Because the User class had many responsibilities, it was subject to frequent
changes; because it was used everywhere, those changes had the capability to
break nearly any part of the overall system. Worse, because so much
functionality was already in one place, it became psychologically easy to add
one more responsibility to its already-bloated interface.
What had been a clean model in the problem space eventually became one of a
handful of “glue” pieces in a [big ball of
mud](http://www.laputan.org/mud/mud.html#BigBallOfMud) program. The User
object did not come about through conscious design, but rather through
evolution from a simple system. There was no clear point where User became
“too big”; instead, the vagueness of its role slowly grew until it became the
default behaviour-holder for all things user-specific.
The same problem modeling exercise also points at a better way to design the
same system: it describes a number of capabilities the system needed to be
able to perform, each of which is simpler than “build a gaming website.” Each
of these capabilities (accept or reject logins, process deposits, accept and
settle wagers, and send out notification emails to players) has a much simpler
model and solves a much more constrained of problem.
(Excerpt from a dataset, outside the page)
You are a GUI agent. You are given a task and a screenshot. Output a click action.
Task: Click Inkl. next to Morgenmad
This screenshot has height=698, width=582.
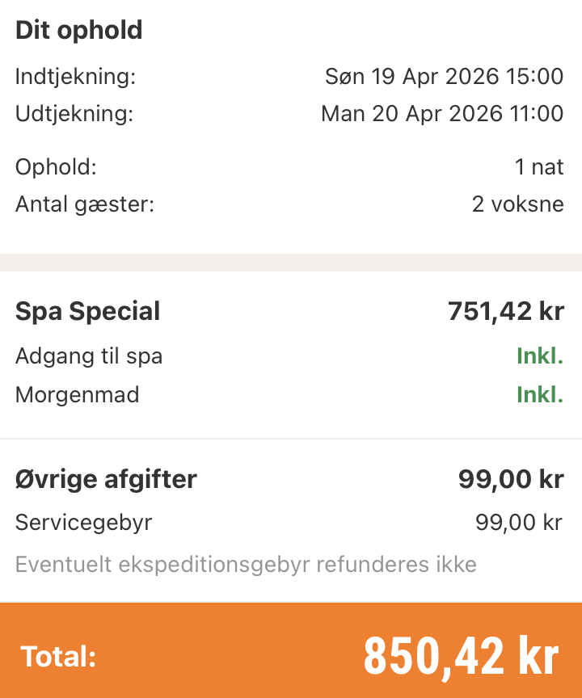(539, 395)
There is no reason the
authentication service needs to share any data except an identity with the
wagering service: one cares about login names, passwords, and authorization
tickets while the other cares about accounting, wins and losses, and posted
odds.
There is a small set of key facts that can be used to correlate all of pieces:
usernames, which uniquely identify a user, can be used to associate data and
behaviour in the login domain with data and behaviour in the accounting and
wagering domain, and with information in a contact management domain. All of
these key facts are flat—they have very little structure and no behaviour, and
can be passed from service to service without dragging along an entire
application's worth of baggage data.
Sharing model classes between many services creates a huge maintenance
bottleneck. Isolating models within the services they support helps encourage
clean separations between services, which in turn makes it much easier to
understand individual services and much easier to maintain the system as a
whole. Kindergarten lied: sharing is _wrong_.